**Serie di compiti:**
A: Risponda alle seguenti domande sull'articolo relativo all'emergenza climatica in Canada:
(i) Chi ha presentato la mozione alla Camera dei Comuni?
(ii) Con quanti voti favorevoli e quanti contrari è stata approvata la mozione?
(iii) Da quanti ricercatori è stato redatto lo studio citato e quando è stato pubblicato?
B: Riprenda l'articolo sull'emergenza climatica in Canada dal punto in cui si interrompe.

**Testo citato:**

18/06: Canada dichiara emergenza climatica

L’emergenza climatica nazionale è stata dichiarata sulla scorta di un report scientifico che segnalava per il Canada un trend di surriscaldamento doppio rispetto alla media mondiale

(Rinnovabili.it) – Il Canada dichiara l’emergenza climatica nazionale: la mozione presentata alla Camera dei Comuni dal Ministro dell’Ambiente e del Cambiamento climatico, Catherine McKenna (Partito liberale del Canada, lo stesso del premier Justin Trudeau), chiede al Governo canadese di fare tutto ciò che è nelle proprie disponibilità per raggiungere gli obiettivi fissati con gli Accordi di Parigi.

La mozione è stata approvata nella tarda serata di lunedì con 186 voti favorevoli e 63 contrari, riscuotendo consenso in schieramenti trasversali della Camera: “La scienza ha dimostrato che il Canada si sta scaldando al doppio della velocità rispetto alla media globale e che dobbiamo fare di tutto per raggiungere gli obiettivi che ci siamo fissati – ha scritto in un post sulla propria pagina Facebook, McKenna – Per questo votiamo la mozione ed è per queste ragioni che il Canada si sta già attivando”.

L’allarme cui si riferisce il Ministro dell’Ambiente canadese proviene da uno studio scientifico redatto da oltre 40 ricercatori e pubblicato lo scorso aprile dall’Environment and Climate Change Canada: secondo lo studio, gli effetti del riscaldamento climatico in Canada sono a tutti gli effetti irreversibili ed è probabile che i cittadini canadesi soffriranno nell’immediato futuro per ondate di calore 10 volte più pericolose che in altre zone del mondo e di piogge e tempeste almeno due volte più violente se non verranno adottate immediate misure per contenere le emissioni di gas serra.

**Righe elencate:**
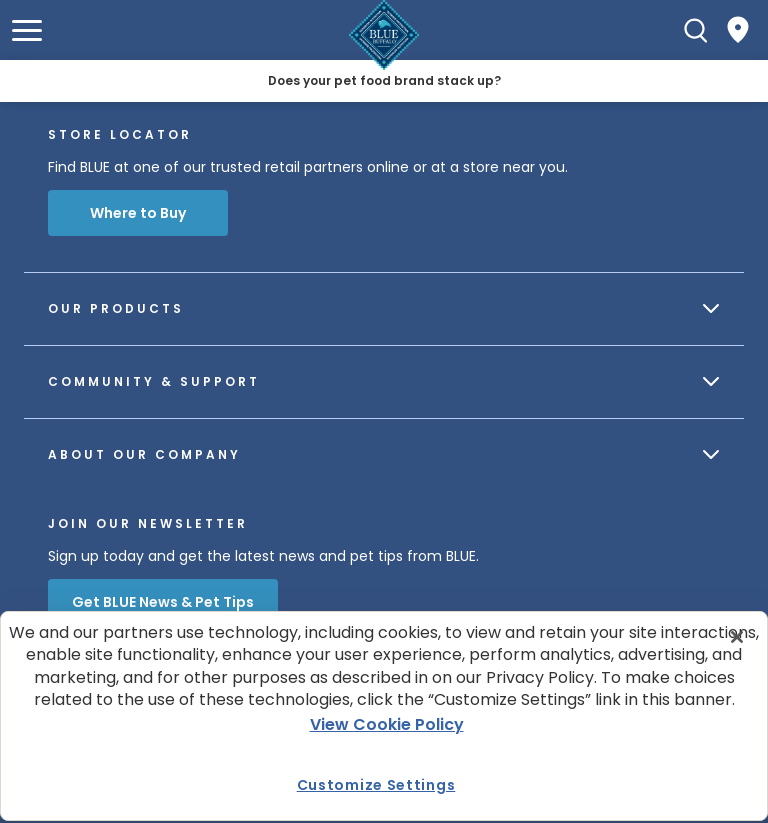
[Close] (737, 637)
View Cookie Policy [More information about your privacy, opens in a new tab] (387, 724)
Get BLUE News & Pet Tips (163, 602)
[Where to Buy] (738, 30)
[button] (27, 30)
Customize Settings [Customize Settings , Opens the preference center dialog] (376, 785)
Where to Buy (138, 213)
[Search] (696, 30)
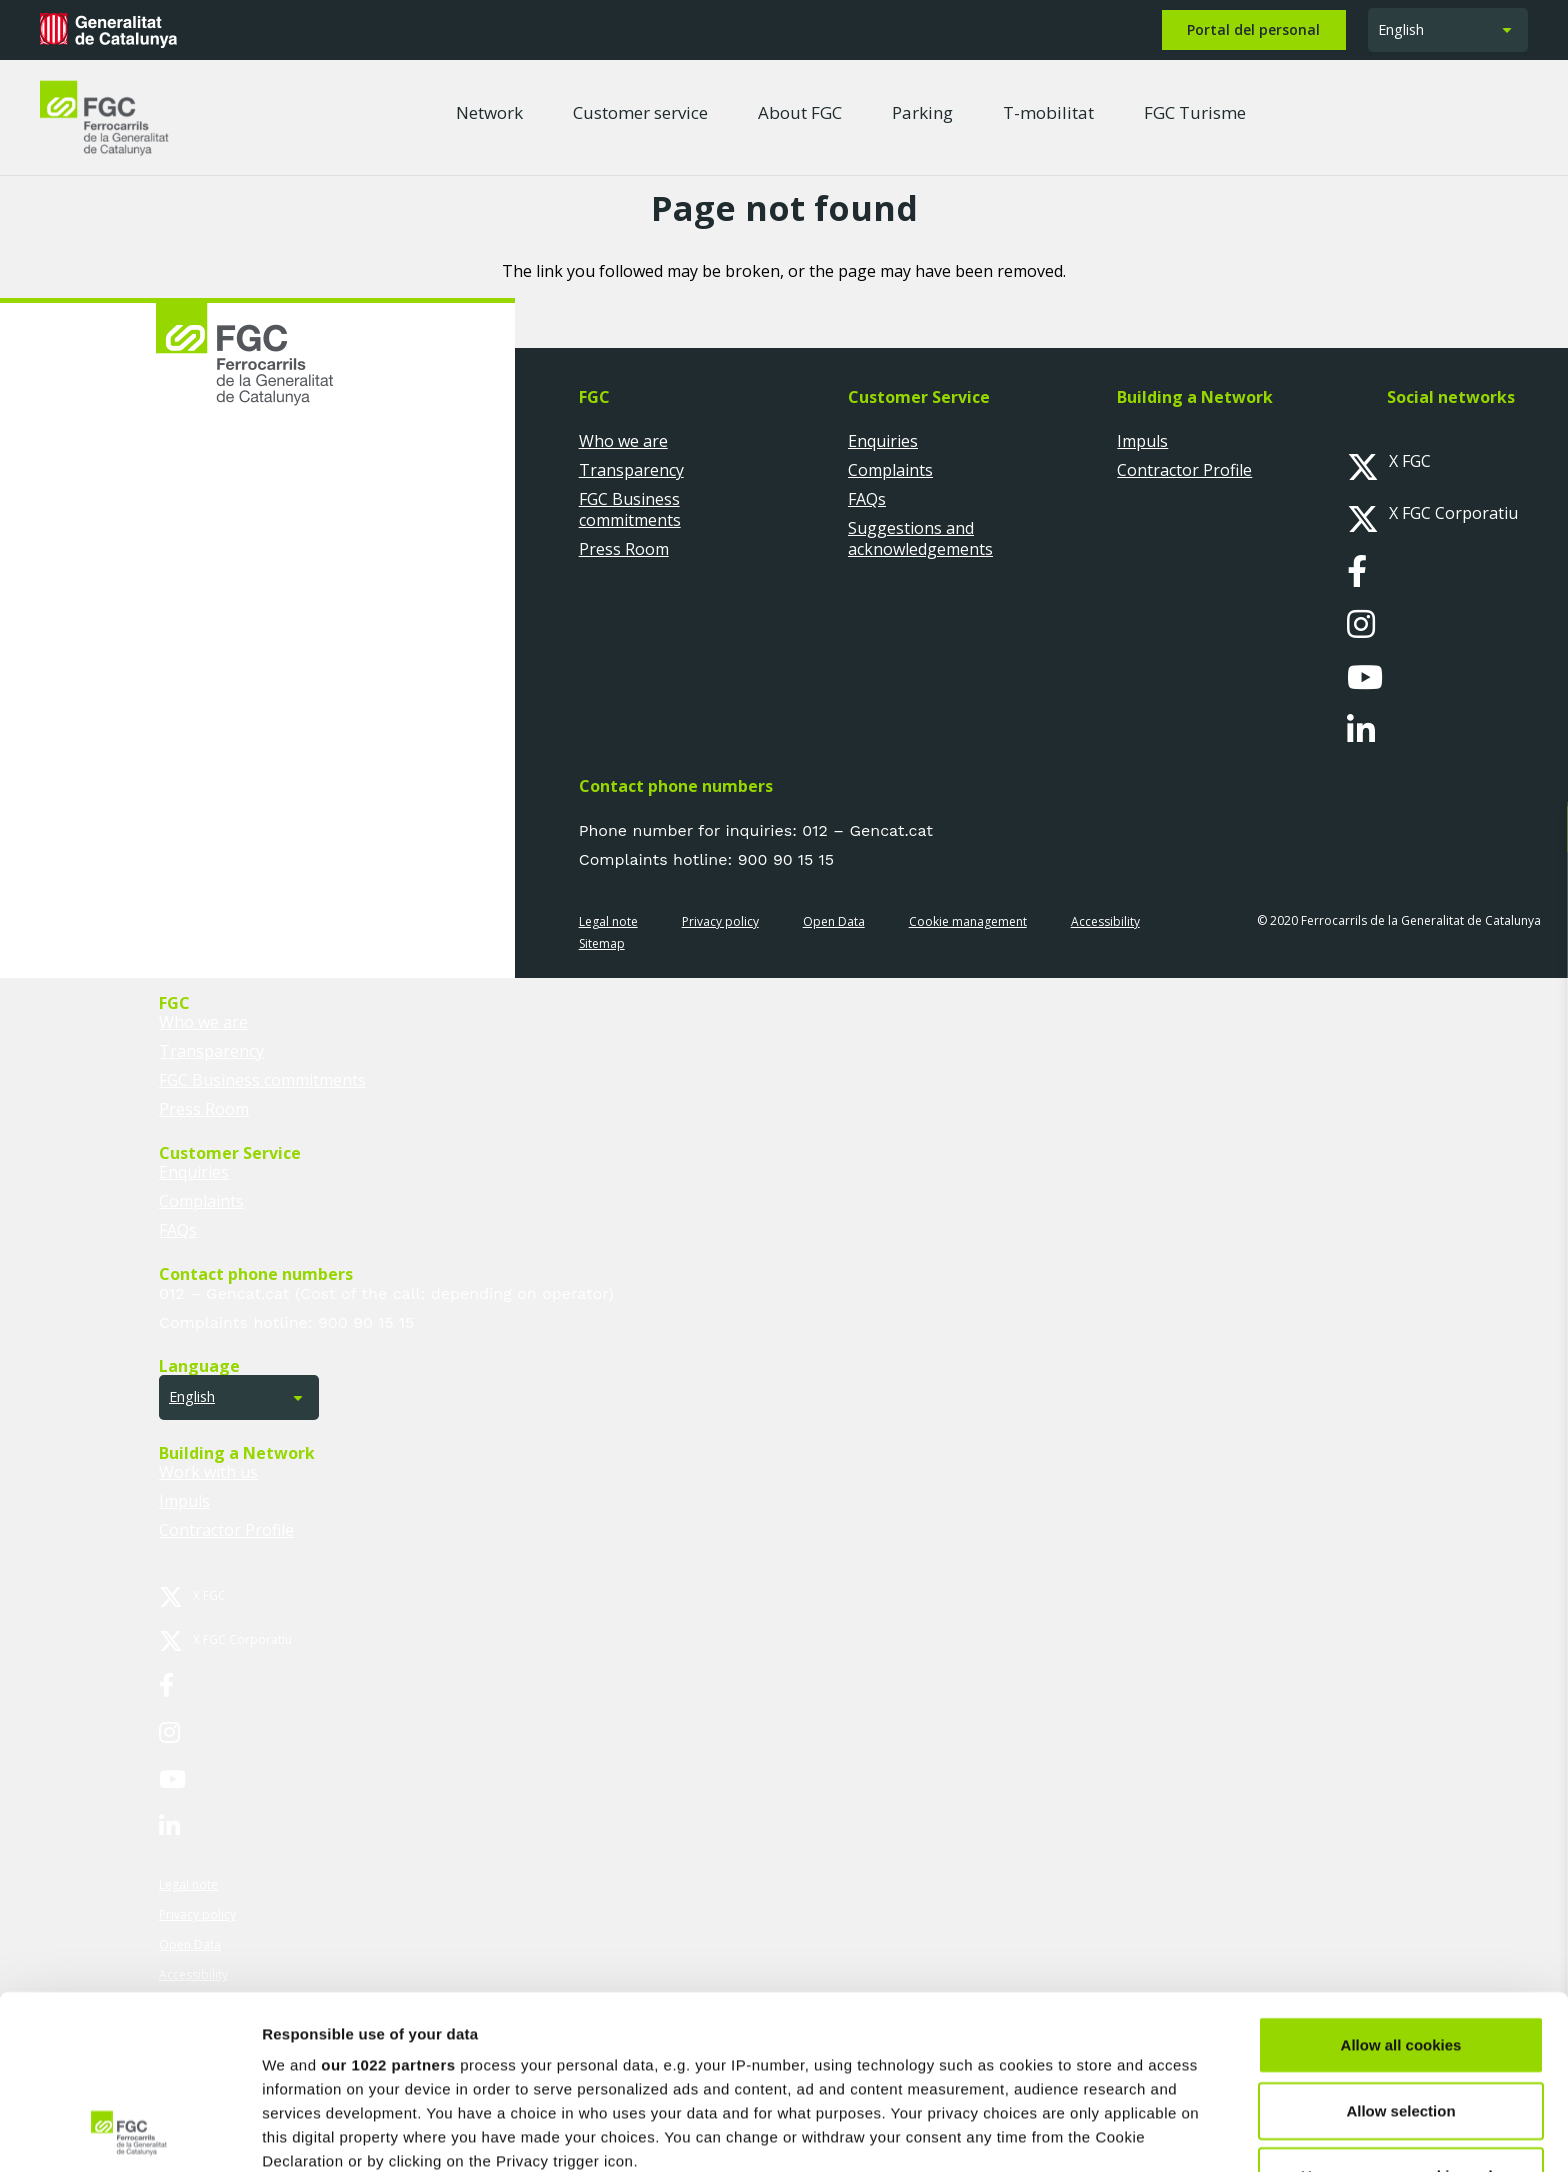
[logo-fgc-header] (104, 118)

**Risposte:**
A:
(i) Catherine McKenna, Ministro dell'Ambiente e del Cambiamento climatico.
(ii) Con 186 voti favorevoli e 63 contrari.
(iii) Da oltre 40 ricercatori; è stato pubblicato lo scorso aprile.

B:
La mozione approvata lunedì descrive il cambiamento climatico come “una crisi reale e urgente, guidata dall’attività dell’uomo, che colpisce l’ambiente, la biodiversità, la salute e l’economia del Canada”.

Il primo ministro Justin Trudeau e i leader dei due maggiori partiti canadesi, il Conservatore Andrew Scheer e il segretario del Nuovo Partito Democratico, Jagmeet Singh, non erano presenti al dibattito e all’approvazione della mozione nella Camera dei Comuni. Un’assenza pesante, sottolineata dalla leader dei Verdi, Elizabeth May, unica guida di partito presente in aula. Trudeau, Scheer e Singh si trovavano in quelle ore a Toronto, per la parata in onore dei Toronto Raptors, neo campioni NBA.

La posizione del carismatico premier sta facendo particolarmente discutere oltreoceano: il sostegno di Trudeau a politiche ambientaliste ed ecologiste sta crescendo negli ultimi anni di mandato (tra 4 mesi il Canada dovrebbe andare a nuove elezioni presidenziali) e le iniziative a sostegno dell’ambiente si stanno moltiplicando sotto la spinta dell’opinione pubblica. Ne è un esempio il recente annuncio di un prossimo bando della plastica monouso, sulla scorta di quanto fatto a marzo dall’Unione europea, dato dallo stesso Trudeau.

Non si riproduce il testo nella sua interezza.